Global use of near field communication (NFC) technology in mobile phones is expected to boom next year.
According to iSuppli this will lead to an explosive growth in the mobile payments business.
Analysts predict worldwide shipments of mobile phones with built-in NFC capability will rise to 220.1 million units in 2014. This is up 4.1 percent from the 52.6 million figure recorded in 2010.
For those not au fait with NFC, this is a short-range wireless connectivity technology based on magnetic field induction. It is used for secure communications between two electronic devices in close proximity to each other, which iSuppli says is perfect for mobile phone payments.
“Imagine paying your bus fare, buying a plane ticket or making an ATM/credit card purchase simply by holding your cell phone near a wireless terminal,” said Jagdish Rebello, director and principal analyst for communications and consumer electronics with iSuppli.
“This is the mobile payment revolution on the verge of being unleashed by NFC technology.
Nokia said it will support NFC in all new smart phone models introduced in 2011, while Google announced support for NFC in Android 2.3, set for release this week.
Mobile phone network providers are also getting the NFC ball rolling with iSuppli claiming that after two years of discussions AT&T Wireless, Verizon Wireless and T-Mobile have launched a joint venture known as ISIS that will develop a mobile payment system based on NFC.
ISIS will initially work with Barclaycard US and Discover Financial Services, but the companies have said they will eventually look at working with other banks and credit card providers.
Within the next 18 months ISIS hopes to have NFC-enabled mobile phones sold by the three carriers and an NFC ecosystem in place in some regions of America.
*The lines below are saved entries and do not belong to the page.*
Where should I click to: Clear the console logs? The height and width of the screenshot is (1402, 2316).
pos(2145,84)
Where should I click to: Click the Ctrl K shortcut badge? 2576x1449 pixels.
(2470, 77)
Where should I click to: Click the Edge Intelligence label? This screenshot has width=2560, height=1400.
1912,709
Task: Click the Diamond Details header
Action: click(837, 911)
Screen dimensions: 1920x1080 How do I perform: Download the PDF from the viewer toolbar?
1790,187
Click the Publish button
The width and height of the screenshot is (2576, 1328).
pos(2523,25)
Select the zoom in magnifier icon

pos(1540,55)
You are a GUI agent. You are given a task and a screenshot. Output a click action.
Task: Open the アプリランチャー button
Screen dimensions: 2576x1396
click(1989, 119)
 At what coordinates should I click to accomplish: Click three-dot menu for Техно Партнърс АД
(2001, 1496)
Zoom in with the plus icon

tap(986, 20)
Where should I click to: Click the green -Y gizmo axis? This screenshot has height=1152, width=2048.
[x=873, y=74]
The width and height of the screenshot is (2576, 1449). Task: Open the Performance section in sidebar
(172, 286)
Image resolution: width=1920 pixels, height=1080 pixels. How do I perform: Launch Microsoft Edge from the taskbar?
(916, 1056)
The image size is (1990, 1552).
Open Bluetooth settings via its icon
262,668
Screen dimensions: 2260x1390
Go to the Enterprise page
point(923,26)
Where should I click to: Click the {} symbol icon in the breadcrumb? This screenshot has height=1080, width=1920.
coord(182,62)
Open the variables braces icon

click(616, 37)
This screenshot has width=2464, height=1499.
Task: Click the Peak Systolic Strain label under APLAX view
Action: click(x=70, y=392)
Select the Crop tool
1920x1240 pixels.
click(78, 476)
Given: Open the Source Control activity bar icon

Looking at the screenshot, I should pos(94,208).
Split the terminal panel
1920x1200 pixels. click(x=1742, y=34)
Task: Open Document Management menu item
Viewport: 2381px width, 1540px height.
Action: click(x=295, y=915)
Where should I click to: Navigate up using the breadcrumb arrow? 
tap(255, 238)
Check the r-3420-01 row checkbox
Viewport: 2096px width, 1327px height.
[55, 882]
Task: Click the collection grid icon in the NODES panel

It will then aim to have a full nationwide rollout by 2013.
“iSuppli believes that 2012 will be the make-or-break year for NFC,” Rebello said. “With all the ongoing and planned NFC trials in different regions of the world—as well as support for the technology by major stakeholders, including wireless operators, financial institutions and banks—it is imperative that business models be established that allow each of the nodes to see value in offering the service.
But it’s not just payments that NFC will help with. Its chips are compatible with contactless smart cards meaning that devices that are NFC enabled can be used as access devices for secure facilities, such as office buildings and gated apartments. They can also perform authentication features, initiating setup for other forms of wireless communication, such as Bluetooth or Wi-Fi.